8. A charge on a ship or any share in a ship;

9. A charge on goodwill, on a patent or a license under a patent, on a trade mark, or on a copyright or a license under a copyright.

9.) PARTICULARS OF CHARGES:

The following particulars in respect of each charge are required to be filed with the Registrar:

  • date and description of instrument creating charge;
  • total amount secured by the charge;
  • date of the resolution authorizing the creation of the charge (in case of issue of secured debentures only);
  • general description of the property charged;
  • a copy of the deed/instrument containing the charge duly certified or if there is no such deed, any other document evidencing the creation of the charge to be enclosed;
  • list of the terms and conditions of the loan; and
  • Name and address of the charge holder.

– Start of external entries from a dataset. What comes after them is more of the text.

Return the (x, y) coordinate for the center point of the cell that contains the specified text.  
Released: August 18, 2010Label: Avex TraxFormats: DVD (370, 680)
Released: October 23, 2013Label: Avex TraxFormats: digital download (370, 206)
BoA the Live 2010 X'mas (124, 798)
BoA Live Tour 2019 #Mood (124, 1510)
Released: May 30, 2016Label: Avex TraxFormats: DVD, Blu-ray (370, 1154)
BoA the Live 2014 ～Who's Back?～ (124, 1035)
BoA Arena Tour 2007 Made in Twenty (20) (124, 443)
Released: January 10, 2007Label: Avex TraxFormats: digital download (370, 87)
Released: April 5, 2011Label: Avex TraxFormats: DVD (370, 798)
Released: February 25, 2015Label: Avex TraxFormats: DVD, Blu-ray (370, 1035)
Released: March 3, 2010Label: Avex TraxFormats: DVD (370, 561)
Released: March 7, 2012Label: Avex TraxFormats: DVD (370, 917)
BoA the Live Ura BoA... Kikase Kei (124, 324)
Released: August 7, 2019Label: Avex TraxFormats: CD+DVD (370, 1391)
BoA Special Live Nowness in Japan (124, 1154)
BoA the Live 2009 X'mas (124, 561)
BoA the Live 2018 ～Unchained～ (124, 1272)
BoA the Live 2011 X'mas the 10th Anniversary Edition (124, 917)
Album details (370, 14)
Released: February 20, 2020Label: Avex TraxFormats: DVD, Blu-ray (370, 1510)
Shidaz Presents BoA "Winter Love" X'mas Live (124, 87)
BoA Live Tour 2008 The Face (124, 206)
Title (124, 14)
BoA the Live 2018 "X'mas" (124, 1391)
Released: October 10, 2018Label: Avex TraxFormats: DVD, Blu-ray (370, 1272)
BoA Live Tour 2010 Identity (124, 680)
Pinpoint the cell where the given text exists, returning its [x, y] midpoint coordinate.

LIST OF E-FILING UNDER CHARGE MANAGEMENT:

S.No. E-Form Purpose
1. CHG-1 Creating or Modifying charge (for other than Debentures)
2. CHG-2 Certificate of Registration of charge.
3. CHG-3 Certificate of Modification of charge.
4. CHG-4 Intimation of the satisfaction to the Registrar.
5. CHG-5 Memorandum of satisfaction of charge.
6. CHG-6 Notice of appointment or cessation or receiver or manager.
7. CHG-7 Register of charges.
8. CHG-8 Application for condonation of delay shall be filed the Central Government.
9. CHG-9 Creating or modifying the charge in (for debentures including rectification)
10. CHG-10 Application for delay to the registrar.

DISCLAIMER: The entire contents of this article have been prepared on the basis of relevant provisions and as per the information existing at the time of the preparation. Although care has been taken to ensure the accuracy, completeness and reliability of the information provided, I assume no responsibility therefore. Users of this information are expected to refer to the relevant existing provisions of applicable Laws.